TIMOTHY WEST
(20 October 1934 – 12 November 2024)
Timothy West, who has died at the age of 90, was one of Britain’s finest actors, making a substantial mark in the theatre, on television and on radio. He appeared in all kinds of roles in Shakespeare, Chekhov, Ibsen and O’Neill, modern classics by Pinter, Rudkin and Rattigan, as well as contemporary works, and was a member of both the Royal Shakespeare and National Theatre companies. His work on television was no less variable, from Austen, Dickens and Dostoevsky to Agatha Christie, J.B. Priestley and Joe Orton, and he appeared in both major TV soaps, EastEnders and Coronation Street. In films his range was wider still with thrillers such as The Day of the Jackal, The Looking Glass War and The Thirty-Nine Steps and such historical subjects as Hitler: The Last Ten Days (as Karl Gebhardt), Cry Freedom and Endgame, on the fall of Apartheid.

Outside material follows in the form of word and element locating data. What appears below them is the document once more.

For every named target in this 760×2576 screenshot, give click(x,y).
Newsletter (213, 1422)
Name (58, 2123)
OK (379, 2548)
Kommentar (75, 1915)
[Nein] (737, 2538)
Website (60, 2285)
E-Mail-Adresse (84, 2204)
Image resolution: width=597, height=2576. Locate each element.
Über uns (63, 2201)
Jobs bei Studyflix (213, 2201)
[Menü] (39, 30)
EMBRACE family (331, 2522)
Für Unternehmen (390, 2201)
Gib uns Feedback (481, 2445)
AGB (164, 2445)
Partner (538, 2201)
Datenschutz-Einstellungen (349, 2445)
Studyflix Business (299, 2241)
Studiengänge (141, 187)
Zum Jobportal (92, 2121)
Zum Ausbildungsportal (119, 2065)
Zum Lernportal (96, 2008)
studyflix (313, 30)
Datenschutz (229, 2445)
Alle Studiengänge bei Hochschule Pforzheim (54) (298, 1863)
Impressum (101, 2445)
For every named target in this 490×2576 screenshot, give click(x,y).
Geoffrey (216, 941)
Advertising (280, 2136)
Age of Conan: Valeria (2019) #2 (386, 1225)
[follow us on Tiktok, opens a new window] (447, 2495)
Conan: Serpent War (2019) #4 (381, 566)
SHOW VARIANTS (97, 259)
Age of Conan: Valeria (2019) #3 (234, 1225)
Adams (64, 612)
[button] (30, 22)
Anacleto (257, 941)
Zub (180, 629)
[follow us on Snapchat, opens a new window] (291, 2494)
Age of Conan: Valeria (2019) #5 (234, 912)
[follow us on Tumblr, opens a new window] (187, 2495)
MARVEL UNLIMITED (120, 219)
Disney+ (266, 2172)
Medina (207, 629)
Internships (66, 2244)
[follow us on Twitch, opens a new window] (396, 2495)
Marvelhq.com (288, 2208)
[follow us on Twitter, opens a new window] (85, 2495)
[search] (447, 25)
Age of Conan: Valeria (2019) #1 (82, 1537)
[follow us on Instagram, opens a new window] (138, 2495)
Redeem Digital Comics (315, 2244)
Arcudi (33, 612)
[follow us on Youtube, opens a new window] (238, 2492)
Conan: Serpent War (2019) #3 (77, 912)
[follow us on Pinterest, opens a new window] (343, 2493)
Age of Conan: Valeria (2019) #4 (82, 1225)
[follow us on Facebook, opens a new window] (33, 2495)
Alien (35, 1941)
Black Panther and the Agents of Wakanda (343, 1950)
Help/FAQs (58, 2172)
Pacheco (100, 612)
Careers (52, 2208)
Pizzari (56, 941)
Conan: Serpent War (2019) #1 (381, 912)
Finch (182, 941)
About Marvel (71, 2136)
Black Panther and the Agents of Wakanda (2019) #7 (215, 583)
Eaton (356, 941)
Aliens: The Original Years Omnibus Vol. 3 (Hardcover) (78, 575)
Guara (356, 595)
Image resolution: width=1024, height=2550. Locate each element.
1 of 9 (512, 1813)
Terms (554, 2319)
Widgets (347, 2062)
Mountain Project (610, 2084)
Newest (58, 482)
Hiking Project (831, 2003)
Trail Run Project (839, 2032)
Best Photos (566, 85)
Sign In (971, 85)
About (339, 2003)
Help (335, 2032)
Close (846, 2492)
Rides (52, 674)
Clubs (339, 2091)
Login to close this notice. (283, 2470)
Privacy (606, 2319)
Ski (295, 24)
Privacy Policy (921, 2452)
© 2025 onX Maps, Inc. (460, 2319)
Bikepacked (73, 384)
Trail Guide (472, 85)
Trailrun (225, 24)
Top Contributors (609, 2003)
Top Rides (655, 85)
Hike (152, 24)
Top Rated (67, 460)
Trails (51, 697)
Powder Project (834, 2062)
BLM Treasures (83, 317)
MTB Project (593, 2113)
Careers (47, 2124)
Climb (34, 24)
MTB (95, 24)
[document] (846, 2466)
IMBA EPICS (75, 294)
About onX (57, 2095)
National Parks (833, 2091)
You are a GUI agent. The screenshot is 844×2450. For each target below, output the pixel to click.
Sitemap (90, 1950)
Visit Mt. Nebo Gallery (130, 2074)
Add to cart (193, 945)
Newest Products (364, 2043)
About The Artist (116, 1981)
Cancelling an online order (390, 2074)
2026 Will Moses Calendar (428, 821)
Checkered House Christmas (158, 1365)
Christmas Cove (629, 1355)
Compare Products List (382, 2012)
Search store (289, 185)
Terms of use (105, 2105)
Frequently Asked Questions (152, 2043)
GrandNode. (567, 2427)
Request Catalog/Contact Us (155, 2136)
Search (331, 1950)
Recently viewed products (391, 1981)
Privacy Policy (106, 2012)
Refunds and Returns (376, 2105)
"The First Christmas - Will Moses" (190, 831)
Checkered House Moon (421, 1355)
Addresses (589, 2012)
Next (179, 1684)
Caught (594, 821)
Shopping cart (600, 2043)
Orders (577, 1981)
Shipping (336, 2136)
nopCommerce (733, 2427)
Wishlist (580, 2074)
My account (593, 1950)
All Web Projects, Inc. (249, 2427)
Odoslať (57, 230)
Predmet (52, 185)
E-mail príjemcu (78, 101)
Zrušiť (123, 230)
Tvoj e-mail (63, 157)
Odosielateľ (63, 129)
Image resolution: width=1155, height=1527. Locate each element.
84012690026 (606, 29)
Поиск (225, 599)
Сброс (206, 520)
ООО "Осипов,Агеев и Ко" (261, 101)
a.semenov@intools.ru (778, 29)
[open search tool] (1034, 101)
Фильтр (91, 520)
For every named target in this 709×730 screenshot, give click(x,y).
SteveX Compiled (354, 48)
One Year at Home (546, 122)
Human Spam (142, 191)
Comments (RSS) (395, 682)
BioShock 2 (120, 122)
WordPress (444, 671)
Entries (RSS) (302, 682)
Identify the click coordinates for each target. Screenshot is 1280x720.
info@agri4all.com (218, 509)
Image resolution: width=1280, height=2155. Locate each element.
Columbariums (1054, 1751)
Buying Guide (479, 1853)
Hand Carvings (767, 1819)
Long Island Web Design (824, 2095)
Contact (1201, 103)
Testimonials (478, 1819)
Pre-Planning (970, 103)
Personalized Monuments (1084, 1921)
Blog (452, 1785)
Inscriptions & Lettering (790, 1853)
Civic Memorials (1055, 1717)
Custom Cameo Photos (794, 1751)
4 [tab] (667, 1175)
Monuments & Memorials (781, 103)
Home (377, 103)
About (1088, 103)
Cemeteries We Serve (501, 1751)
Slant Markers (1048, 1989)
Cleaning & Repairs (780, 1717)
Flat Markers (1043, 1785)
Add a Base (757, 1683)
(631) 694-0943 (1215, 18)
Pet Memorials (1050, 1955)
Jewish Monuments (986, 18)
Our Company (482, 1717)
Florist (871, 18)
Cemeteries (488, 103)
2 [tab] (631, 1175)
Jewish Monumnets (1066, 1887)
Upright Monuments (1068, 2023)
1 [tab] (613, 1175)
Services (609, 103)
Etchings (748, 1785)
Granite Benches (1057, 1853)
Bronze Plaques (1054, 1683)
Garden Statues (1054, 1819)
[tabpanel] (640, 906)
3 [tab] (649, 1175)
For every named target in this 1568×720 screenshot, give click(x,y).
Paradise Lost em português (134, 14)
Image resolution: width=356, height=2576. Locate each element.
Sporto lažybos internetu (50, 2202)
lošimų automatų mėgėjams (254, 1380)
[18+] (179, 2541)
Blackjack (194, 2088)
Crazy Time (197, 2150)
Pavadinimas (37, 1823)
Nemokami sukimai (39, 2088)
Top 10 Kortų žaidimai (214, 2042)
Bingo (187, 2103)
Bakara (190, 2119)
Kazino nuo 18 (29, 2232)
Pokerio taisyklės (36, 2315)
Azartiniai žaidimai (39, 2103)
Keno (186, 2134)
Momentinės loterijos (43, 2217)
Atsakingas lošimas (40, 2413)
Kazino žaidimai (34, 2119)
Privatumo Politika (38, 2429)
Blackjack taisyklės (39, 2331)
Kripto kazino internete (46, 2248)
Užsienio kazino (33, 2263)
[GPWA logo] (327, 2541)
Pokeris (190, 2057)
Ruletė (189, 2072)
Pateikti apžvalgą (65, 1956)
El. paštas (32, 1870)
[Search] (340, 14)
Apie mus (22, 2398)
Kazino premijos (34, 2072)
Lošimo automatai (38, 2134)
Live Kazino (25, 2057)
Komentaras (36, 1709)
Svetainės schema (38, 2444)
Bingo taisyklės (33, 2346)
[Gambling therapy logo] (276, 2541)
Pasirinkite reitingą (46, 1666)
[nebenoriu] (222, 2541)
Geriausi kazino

Timothy Lancaster West was born in Bradford, Yorkshire, to the actors Lockwood West and his wife Olive Carlton-Crowe. They moved to Bristol and then lived in Ruislip in Greater London. When he expressed a desire to be an actor, his parents tried to dissuade him, so he became a furniture salesman and recording engineer but also joined an amateur drama group. His first theatre job at 21 was box-office manager at Frinton-on-Sea where he met his first wife, Jacqueline Boyer. They had a daughter, Juliet, but separated when his wife had mental problems. He made his debut as an actor in Summertime, in Wimbledon, and made his West End debut in 1959 in the farce Caught Napping at the Piccadilly Theatre.
From 1962 West joined the RSC in London, appearing in The Comedy of Errors, Timon of Athens and Love’s Labour’s Lost. He also appeared as Macbeth twice, did two Uncle Vanyas and four King Lears for companies such as Prospect, the English Touring Theatre, the Old Vic, the Bristol Old Vic and the Edinburgh Festival.
On television Timothy West played some real-life characters including the title role in Edward the Seventh, Horatio Bottomley in The Edwardians, Winston Churchill in Churchill and the Generals and The Last Bastion, Cardinal Wolsey in Henry VIII, as well as Thomas Beecham, Mikhail Gorbachev and Martin Luther. He displayed a brilliant sense of the absurd in Brass, John Stevenson and Julian Roach’s parody of a bleak 1930s Northern town with two feuding families, rich and poor, with West as the awful local benefactor Bradley Hardacre. His last TV appearance was in Doctors in 2014.
Timothy West’s first film was Sidney Lumet’s The Deadly Affair, adapted from John le Carré’s spy thriller, in 1966. He then did Twisted Nerve for the Boultings, and another le Carré adaptation, The Looking Glass War. He played Dr Botkin in the historical epic Nicholas and Alexandra, and was one of the French Surete to be baffled by the plot to kill Charles De Gaulle in Fred Zinnemann’s excellent The Day of the Jackal (1973). After that he worked regularly in films including Cry Freedom, Richard Attenborough’s biopic of the South African activist Steve Biko. He played the King in Ever After, a new version of Cinderella with Drew Barrymore, and he was the Judge in 102 Dalmatians. In Richard Eyre’s Iris, with Judi Dench as the novelist Iris Murdoch, he played her friend Maurice, while his own son, Samuel West, was cast as the younger Maurice.
When he wasn’t acting, Timothy West was directing at the Forum, Billingham or Prospect Theatre or at the University of Western Australia. And if he wasn’t doing that, he was pursuing his many interests as an ambassador for children’s charities, or supporting the Talyllyn Railway in Wales and the Inland Waterways Association. This last led him to make programmes for Channel 4 with his wife Prunella Scales on canal boating. In 1984 he was appointed a CBE for his services to drama.
After his divorce from his first wife, West married Prunella Scales in 1963 and they have two sons, Samuel and Joseph, both actors. When Prunella contracted Alzheimer’s, she could no longer work but did appear with Tim on their canal jaunts and, at the time of writing, she is 92. Both were excellent actors and, in starting their own acting dynasty, they still exert their influence on their chosen profession. They just don’t make them like Tim and Pru anymore.